> [KURZE ÜBUNG]: Nenne alle Kalenderdaten, die im Text über die Abschiebungshaft weiter unten vorkommen, in der Reihenfolge ihres Auftretens.

> [VORLIEGENDER TEXT]:
Auf Antrag der beteiligten Behörde hat das Amtsgericht mit Beschluss vom 22. September 2011 gegen den Betroffenen Abschiebungshaft bis zum Ablauf des 22. Dezember 2011 angeordnet. Die Beschwerde des Betroffenen hat das Landgericht zurückgewiesen. Am 19. Dezember 2011 ist der Betroffene aus der Haft entlassen worden, weil dessen Rückführung nach Vietnam trotz der Teilnahme an einer Botschaftsvorführung gescheitert ist. Mit der Rechtsbeschwerde beantragt der Betroffene die Feststellung, dass ihn die Haftanordnung des Amtsgerichts und die Aufrechterhaltung der Haft durch das Landgericht in seinen Rechten verletzt haben.

II.

Zeigeeinträge zu Dokumenten und Screenshots
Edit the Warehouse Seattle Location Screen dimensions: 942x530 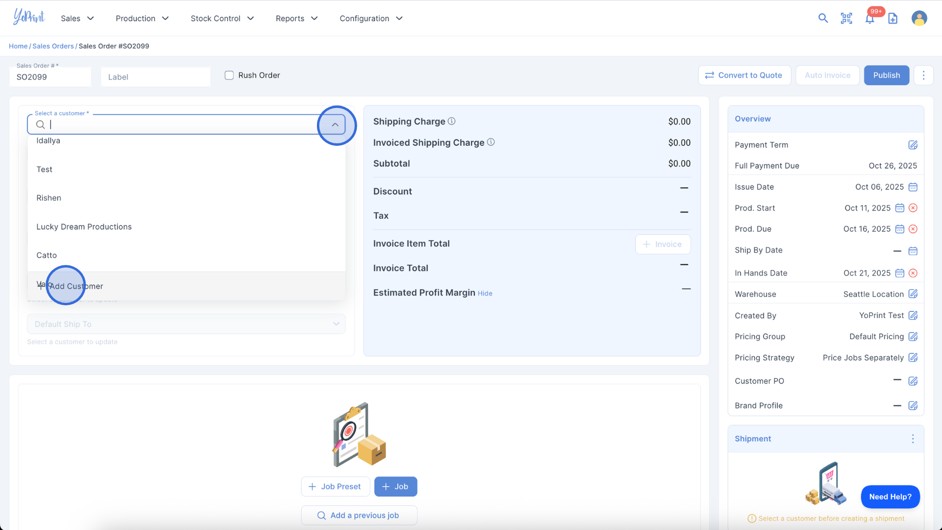pos(913,294)
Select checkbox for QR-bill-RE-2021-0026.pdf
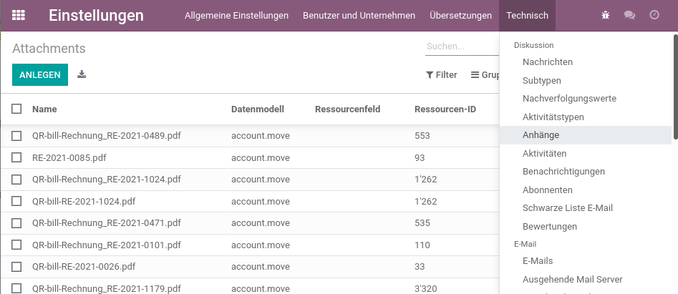678x294 pixels. coord(16,267)
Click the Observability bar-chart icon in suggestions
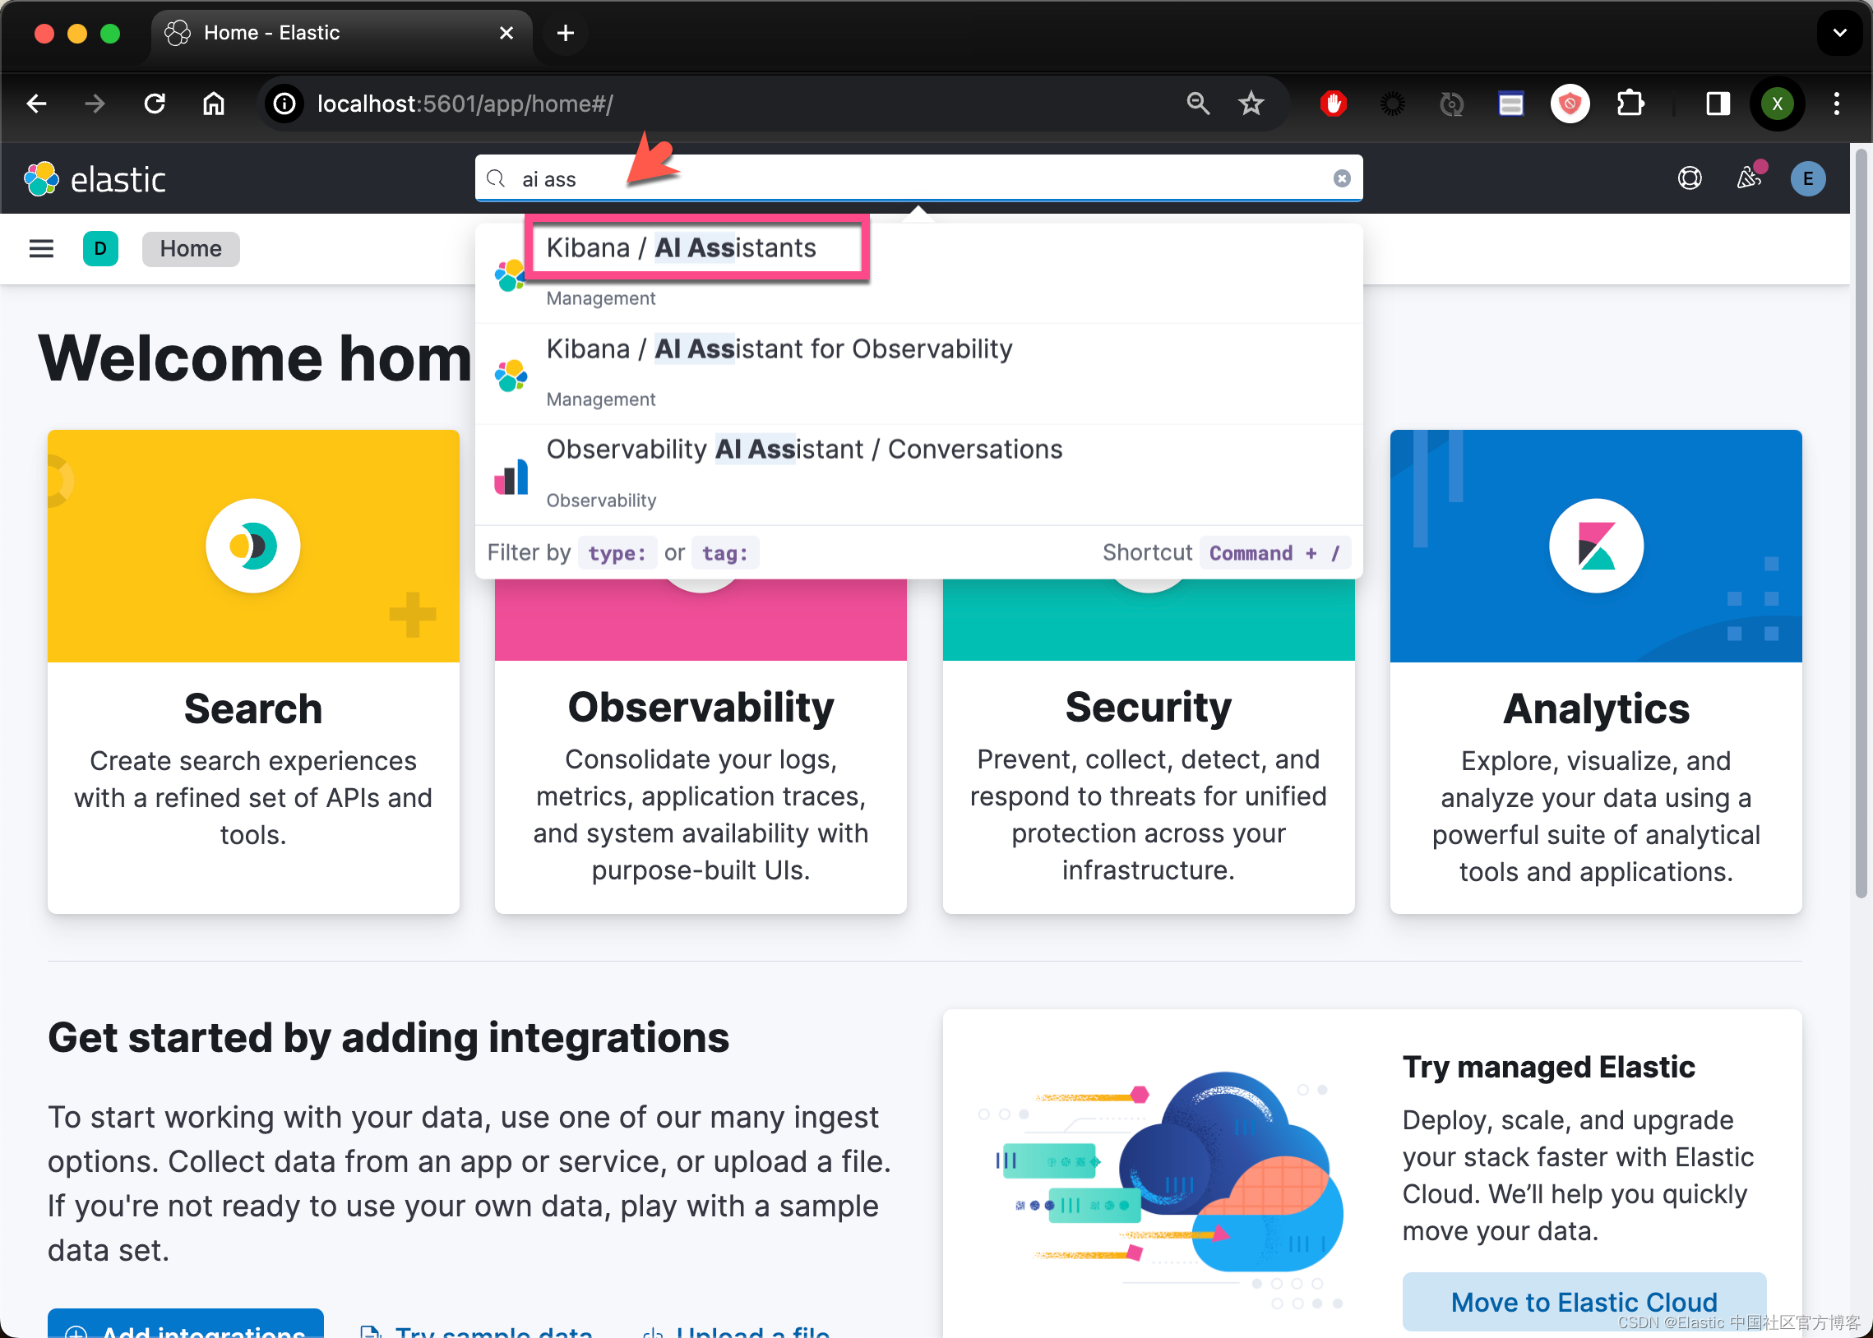Image resolution: width=1873 pixels, height=1338 pixels. click(511, 476)
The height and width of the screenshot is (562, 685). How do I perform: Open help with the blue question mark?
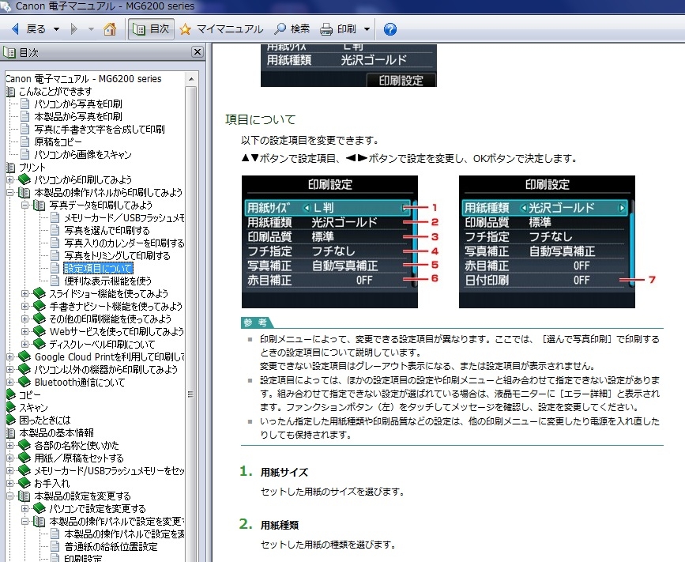pyautogui.click(x=390, y=29)
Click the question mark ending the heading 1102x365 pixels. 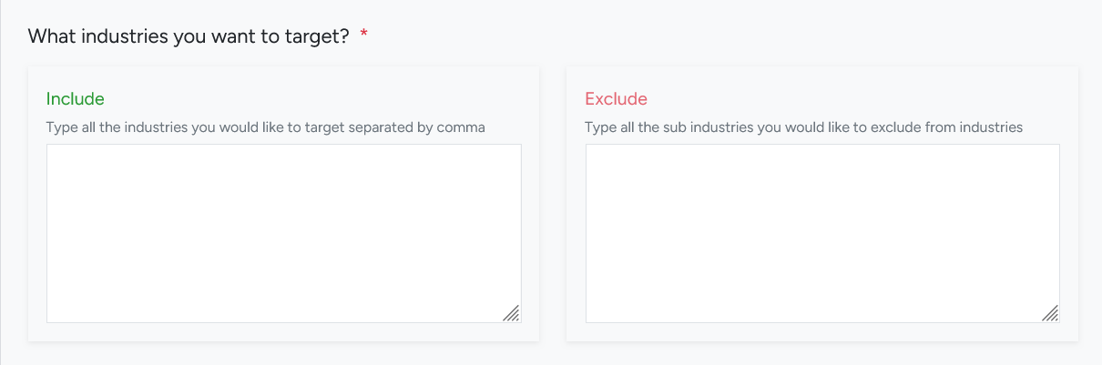point(344,36)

> [DIE LÖSUNG]: 22. September 2011, 22. Dezember 2011, 19. Dezember 2011